Friday Hope Blogging


The best news I've heard this week is that most poor Americans have refrigerators. This means that if they can afford to buy food, they can keep it from spoiling, provided they're able to pay their electric bill. Compare this to the situation in Socialist Europe, where even the "wealthy" are obliged to drink warm beer, and you'll see that American exceptionalism is no joke.

Given that America's poor people underachievers enjoy advantages that would be well-nigh unimaginable to most 18th-century Baltic peasants, it's only fair to ask them to pull their ever-increasing weight. This site has also pointed out, more than once, that the tears of the poor could be a valuable source of microhydropower, to say nothing of water for processing tar sands. Not only does this make good economic sense, but it's also Biblically sound. For as Matthew 25:29 says, "unto every one that hath shall be given, and he shall have abundance: but from him that hath not, even that which he hath shall be taken away."

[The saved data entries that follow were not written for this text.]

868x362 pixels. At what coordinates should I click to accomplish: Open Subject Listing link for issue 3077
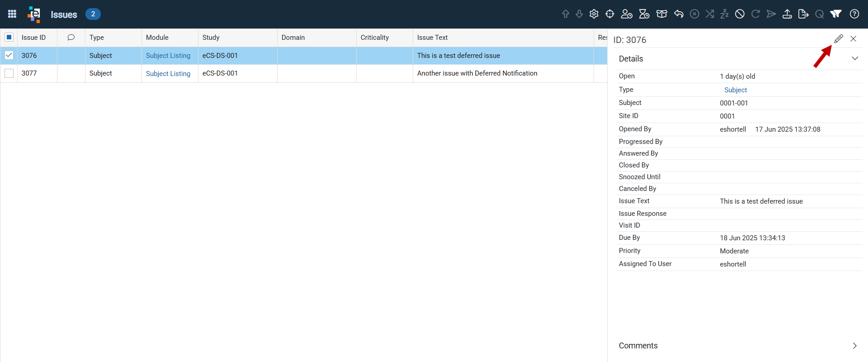[x=168, y=73]
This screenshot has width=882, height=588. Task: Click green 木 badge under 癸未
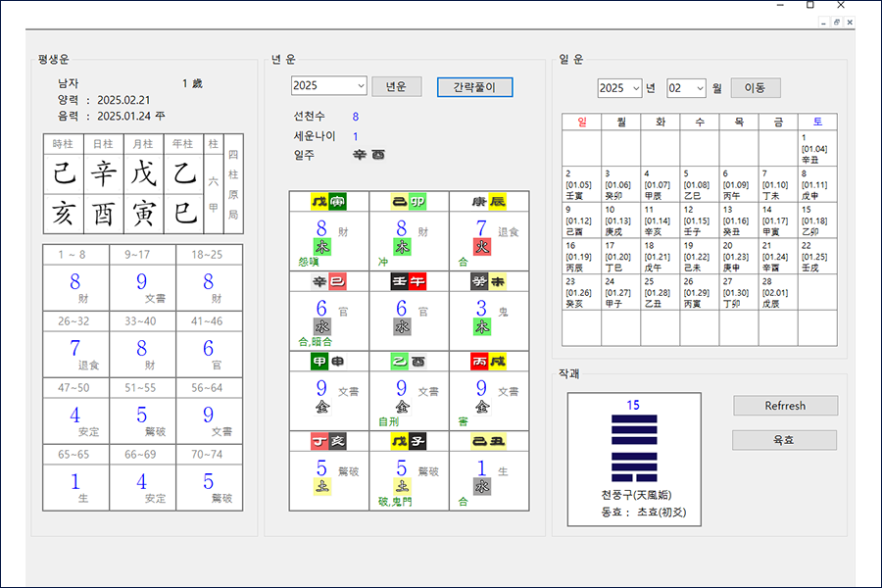481,326
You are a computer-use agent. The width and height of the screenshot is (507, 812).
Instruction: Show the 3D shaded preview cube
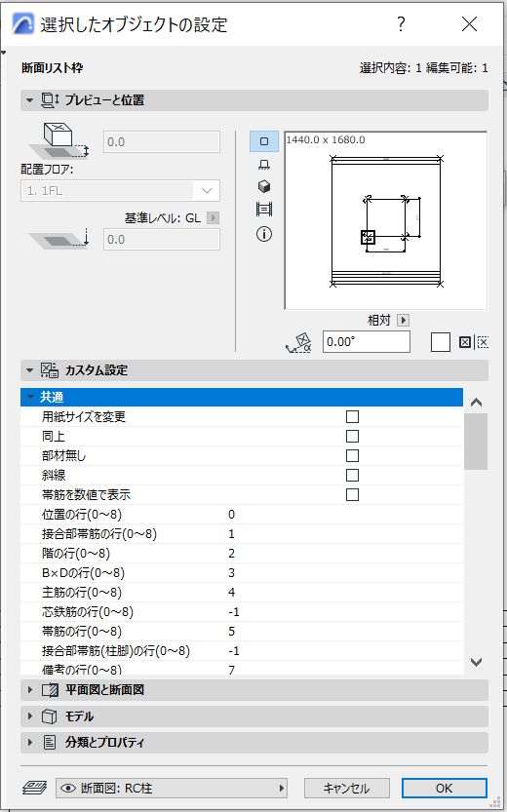point(264,186)
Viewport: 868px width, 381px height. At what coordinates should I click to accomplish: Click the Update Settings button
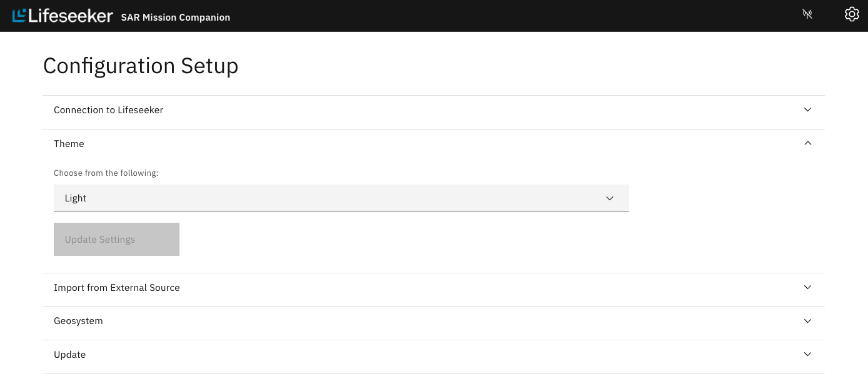coord(116,239)
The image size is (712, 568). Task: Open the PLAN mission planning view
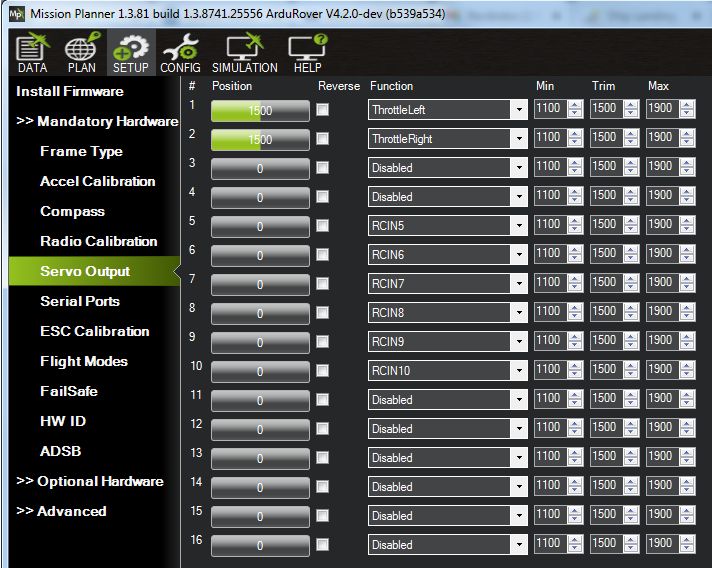(x=82, y=54)
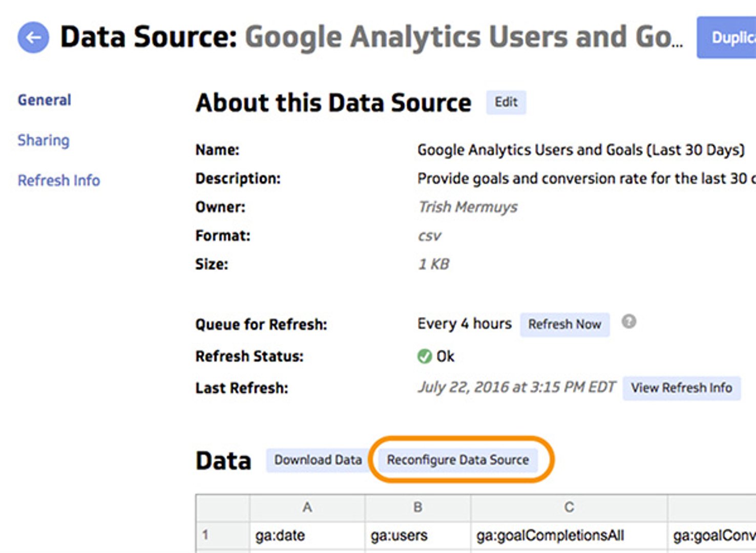Image resolution: width=756 pixels, height=553 pixels.
Task: Click the Edit button next to About this Data Source
Action: point(506,102)
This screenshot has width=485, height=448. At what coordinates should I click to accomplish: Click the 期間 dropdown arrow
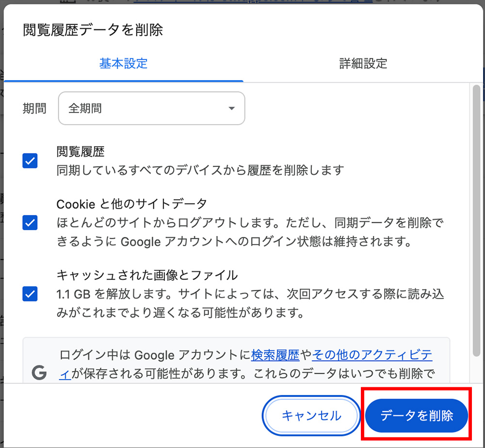tap(231, 108)
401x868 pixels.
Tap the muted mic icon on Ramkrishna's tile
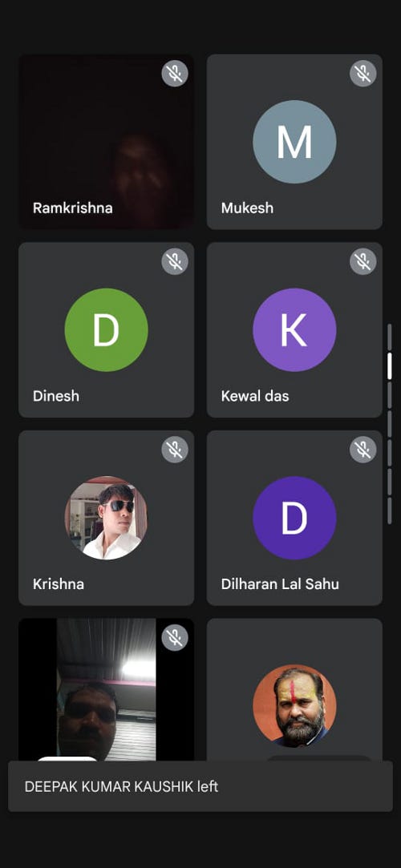tap(175, 73)
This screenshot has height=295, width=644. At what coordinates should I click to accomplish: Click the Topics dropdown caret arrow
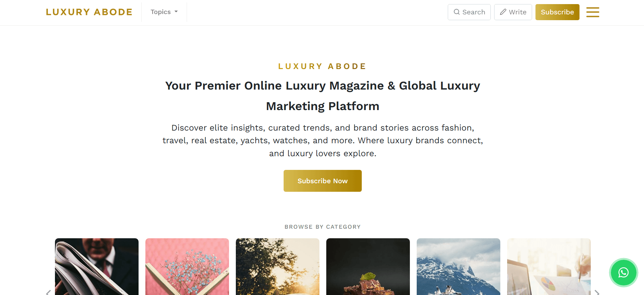point(176,12)
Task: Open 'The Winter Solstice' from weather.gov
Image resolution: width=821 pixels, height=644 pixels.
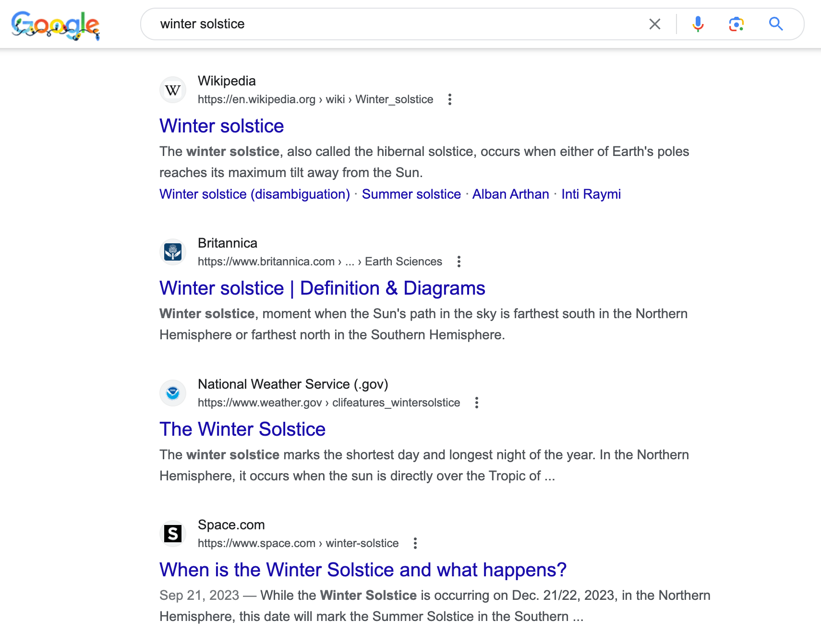Action: (242, 429)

Besides, it's not like we have a choice. The only alternative would be to tax the wealthy a little more. Or failing that, to haul these insufferably arrogant economic vampires before a People's Tribunal, seize all their assets and maroon them on Howland Island.

In other news, Democrats did pretty well in the Wisconsin recall elections:

Two Wisconsin Democratic state senators beat back Republican challengers on Tuesday in the last of a series of recall elections triggered by a fight over collective bargaining rights for public sector workers.

Both Democrats and Republicans were claiming victory on Tuesday in a series of nine summer recall votes in which Democrats unseated two incumbent Republicans but fell short of winning control of the state legislature.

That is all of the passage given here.